El criado no pudo evitar sonreírse ante el comentario del viejo y a duras penas logró retirarse de la sala sin estallar en carcajadas. Ragantire cambió la expresión de su rostro adoptando una actitud ofendida; no se atrevía a replicarle y le incomodaba mucho que en su propia casa lo humillasen de ese modo. Con fría cortesía le hizo una indicación a Fesserite para que tomase asiento.
—¿Qué novedades hay? —preguntó mientras servía dos copas de vino.
—Ya está todo en marcha. —Vlad cogió un melocotón de la cesta—. Húguet regresará pronto de Rex-Preval y si todo ha ido como esperamos, la mayoría de los Señoríos estarán con nosotros. Barr cederá el mando de la guarnición de Ahaun a su sobrino, cosa que le honra, por otra parte. —Se quedó observando el melocotón con gesto contrariado—. Según tengo entendido, ese joven está muy cualificado y Hégar no es más que un animal.
Rodl miraba el melocotón y cruzaba los dedos porque fuese del gusto del viejo; de no ser así se podía ir preparando para otra impertinencia. Respiró aliviado cuando vio que Fesserite empezaba a pelar la fruta con un cuchillo.
—La mitad de los enanos de La Cantera ya no existe —prosiguió—. La otra mitad dejará de existir pronto. Ese petimetre amigo de Porcius lo ha hecho muy bien; no sólo eliminó a Binner sino que ahora mismo está allí dentro, con los pequeños bastardos.

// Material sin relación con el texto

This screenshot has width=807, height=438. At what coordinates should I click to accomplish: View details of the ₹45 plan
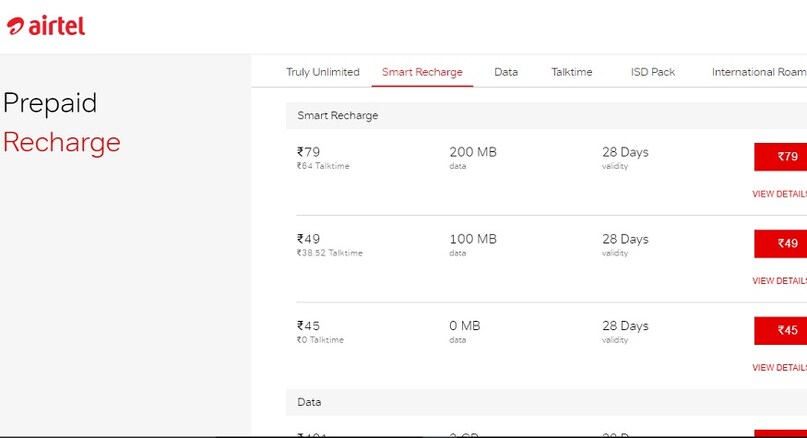(778, 368)
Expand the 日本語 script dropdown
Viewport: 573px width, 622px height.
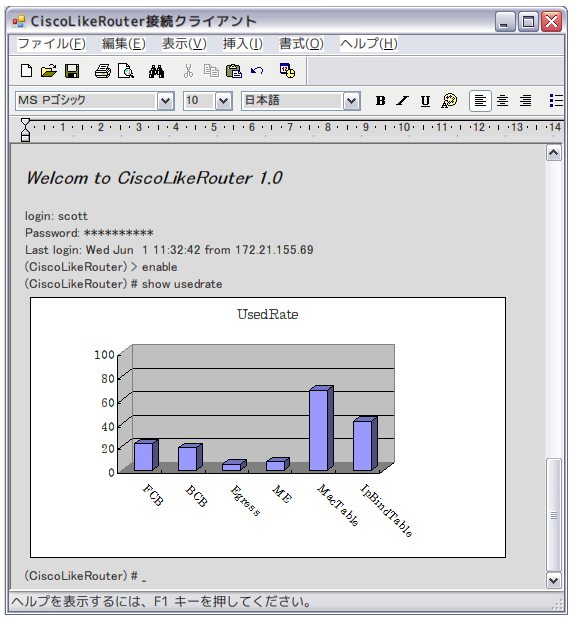coord(351,101)
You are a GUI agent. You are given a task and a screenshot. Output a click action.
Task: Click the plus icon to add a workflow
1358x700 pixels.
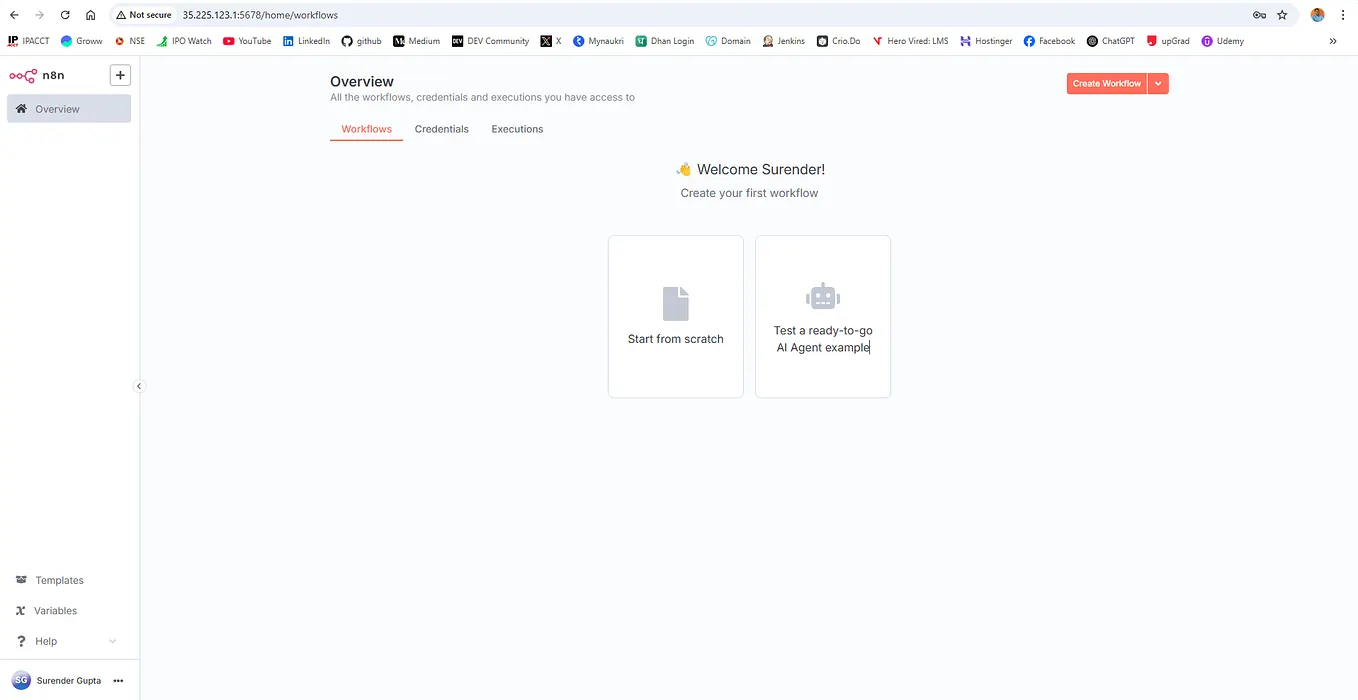120,75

—Espléndido, espléndido —celebró Rodl mientras se servía unos higadillos de codorniz caramelizados; costaban una fortuna y era una lástima que se echasen a perder.
Vlad examinó el melocotón ya totalmente pelado; con un gesto de repulsa lo arrojó al cubo de desperdicios y provocó que a Rodl se le atragantasen los higadillos.
—Hasta la fruta está podrida en este castillo, por el pellejo del Grande —refunfuño el anciano. Apostado tras él con los brazos cruzados, Dahenge sonreía.
—Escúchame bien, Rodl. Quiero que vigiles con extremado celo tus fronteras y que te asegures de que ningún enano sale vivo de Rex-Drebanin. Eso nos causaría problemas a todos ¿Me has entendido?
Ragantire lo miraba de reojo deseando que en ese mismo instante se parase su arrugado corazón y muriese de una vez. A todas luces era su igual y no tenía motivos para tratarlo como a un vasallo. Por desgracia su posición de poder era muy superior y las alianzas que había establecido obligaban a Rodl a obedecer sin rechistar; de lo contrario corría el riesgo de que tanto él como sus territorios acabasen siendo pasto de los sherekag.
—Creí que habías dicho que los enanos ya no existían —replicó con cinismo.
—No seas necio. Mis hombres aún están quemando cadáveres mientras los sherekag peinan el bosque buscando supervivientes; lo más probable es que los pocos que queden intenten regresar a su montaña, pero quizá algunos decidan partir hacía Rex-Higurn y pedir ayuda a sus primos. Eso hay que evitarlo por todos los medios.
Rodl asintió mientras masticaba un pedazo de anguila. De súbito, recordó algo que había llegado a sus oídos esa misma mañana.